● SET PROBLEM
Reproduce verbatim the lines of the listing below, from the line containing "Viewport: 837px width, 565px" up to and including the line containing "Action: point(387,701)".

● SUPPLIED MATERIAL
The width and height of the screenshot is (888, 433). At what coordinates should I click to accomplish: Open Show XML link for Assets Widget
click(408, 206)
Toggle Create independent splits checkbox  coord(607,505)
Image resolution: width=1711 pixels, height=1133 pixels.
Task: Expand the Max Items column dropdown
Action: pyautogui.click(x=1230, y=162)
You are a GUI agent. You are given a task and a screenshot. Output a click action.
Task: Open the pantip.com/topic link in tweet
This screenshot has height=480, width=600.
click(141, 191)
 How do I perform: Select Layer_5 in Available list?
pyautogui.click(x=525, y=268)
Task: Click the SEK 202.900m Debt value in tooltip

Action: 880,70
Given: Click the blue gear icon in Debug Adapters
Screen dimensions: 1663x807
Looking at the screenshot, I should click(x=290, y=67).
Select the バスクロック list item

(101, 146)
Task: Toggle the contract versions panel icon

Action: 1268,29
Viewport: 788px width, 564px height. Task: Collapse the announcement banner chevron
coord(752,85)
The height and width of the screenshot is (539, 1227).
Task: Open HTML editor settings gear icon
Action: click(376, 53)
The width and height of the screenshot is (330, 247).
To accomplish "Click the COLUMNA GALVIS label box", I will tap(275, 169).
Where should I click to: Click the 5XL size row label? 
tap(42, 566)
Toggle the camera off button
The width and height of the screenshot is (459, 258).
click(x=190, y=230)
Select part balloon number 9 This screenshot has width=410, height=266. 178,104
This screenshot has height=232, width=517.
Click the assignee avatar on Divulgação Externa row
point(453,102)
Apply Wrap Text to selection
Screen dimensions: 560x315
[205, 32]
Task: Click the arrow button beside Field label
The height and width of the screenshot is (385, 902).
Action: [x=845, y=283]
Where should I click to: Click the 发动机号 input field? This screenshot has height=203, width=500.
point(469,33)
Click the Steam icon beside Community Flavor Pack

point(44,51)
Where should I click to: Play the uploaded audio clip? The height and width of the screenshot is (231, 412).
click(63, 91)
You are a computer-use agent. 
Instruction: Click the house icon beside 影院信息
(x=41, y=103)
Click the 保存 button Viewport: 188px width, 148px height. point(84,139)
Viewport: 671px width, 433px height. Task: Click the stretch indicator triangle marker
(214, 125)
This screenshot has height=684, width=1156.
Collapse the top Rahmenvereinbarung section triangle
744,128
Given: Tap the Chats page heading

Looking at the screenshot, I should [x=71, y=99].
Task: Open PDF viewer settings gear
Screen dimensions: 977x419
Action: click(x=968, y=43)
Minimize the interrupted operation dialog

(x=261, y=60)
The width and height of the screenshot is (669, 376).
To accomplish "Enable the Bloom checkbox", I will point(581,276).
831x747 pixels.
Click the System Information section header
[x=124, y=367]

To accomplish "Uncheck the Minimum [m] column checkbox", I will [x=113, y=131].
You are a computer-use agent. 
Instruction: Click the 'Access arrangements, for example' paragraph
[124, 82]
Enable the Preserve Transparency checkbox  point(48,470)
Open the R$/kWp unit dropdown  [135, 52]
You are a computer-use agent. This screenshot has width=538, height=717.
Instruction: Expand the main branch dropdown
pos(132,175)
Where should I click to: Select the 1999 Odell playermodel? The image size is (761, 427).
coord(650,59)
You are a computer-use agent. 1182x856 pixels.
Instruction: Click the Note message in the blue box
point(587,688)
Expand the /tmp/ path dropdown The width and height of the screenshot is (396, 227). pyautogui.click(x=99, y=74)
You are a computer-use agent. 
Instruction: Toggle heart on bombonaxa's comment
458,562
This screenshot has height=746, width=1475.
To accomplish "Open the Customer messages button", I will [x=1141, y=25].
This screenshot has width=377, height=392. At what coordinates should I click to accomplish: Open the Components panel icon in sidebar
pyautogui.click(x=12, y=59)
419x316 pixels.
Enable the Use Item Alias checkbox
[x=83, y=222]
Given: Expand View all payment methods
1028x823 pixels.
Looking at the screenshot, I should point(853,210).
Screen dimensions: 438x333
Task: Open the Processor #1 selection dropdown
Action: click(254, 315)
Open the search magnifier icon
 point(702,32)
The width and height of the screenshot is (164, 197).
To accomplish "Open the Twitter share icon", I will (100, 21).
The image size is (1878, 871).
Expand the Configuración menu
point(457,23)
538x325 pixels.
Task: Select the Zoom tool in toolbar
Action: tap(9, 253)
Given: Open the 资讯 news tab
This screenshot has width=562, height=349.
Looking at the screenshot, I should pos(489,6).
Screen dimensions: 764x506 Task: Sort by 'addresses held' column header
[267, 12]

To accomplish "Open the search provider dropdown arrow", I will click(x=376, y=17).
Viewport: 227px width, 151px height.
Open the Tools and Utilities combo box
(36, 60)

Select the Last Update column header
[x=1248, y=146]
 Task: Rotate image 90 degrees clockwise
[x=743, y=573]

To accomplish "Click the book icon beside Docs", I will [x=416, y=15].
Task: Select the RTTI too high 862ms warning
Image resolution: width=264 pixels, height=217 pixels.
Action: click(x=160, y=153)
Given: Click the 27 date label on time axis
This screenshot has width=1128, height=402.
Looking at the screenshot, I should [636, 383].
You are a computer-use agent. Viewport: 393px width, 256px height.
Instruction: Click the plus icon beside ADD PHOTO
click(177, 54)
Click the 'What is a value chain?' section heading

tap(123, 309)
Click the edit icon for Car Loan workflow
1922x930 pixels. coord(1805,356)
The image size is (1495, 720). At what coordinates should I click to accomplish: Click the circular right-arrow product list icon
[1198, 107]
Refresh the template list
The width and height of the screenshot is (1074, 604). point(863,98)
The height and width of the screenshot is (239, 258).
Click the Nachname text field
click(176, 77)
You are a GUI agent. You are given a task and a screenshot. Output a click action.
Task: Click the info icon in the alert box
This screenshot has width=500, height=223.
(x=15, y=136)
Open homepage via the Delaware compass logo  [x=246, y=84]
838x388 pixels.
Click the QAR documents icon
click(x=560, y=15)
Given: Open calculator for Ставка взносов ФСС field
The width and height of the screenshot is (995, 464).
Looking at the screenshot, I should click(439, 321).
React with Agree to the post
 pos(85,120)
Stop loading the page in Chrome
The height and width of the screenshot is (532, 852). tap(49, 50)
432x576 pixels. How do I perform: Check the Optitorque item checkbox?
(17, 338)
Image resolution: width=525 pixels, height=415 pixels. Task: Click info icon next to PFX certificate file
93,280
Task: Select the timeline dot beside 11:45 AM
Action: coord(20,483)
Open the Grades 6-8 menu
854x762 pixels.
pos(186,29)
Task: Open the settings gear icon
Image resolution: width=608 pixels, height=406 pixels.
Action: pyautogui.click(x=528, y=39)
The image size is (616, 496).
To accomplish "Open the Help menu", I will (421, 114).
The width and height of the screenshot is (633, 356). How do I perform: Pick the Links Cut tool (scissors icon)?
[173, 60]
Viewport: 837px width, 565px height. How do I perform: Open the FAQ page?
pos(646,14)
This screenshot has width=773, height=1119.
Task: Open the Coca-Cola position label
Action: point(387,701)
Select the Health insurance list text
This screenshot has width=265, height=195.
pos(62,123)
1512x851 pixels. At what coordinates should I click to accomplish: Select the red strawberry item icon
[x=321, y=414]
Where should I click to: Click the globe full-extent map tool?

● ANSWER TO THE PROBLEM
Viewport: 837px width, 565px height. How do I perform: Open the FAQ page?
pos(646,14)
This screenshot has width=773, height=1119.
Task: Open the Coca-Cola position label
Action: point(387,701)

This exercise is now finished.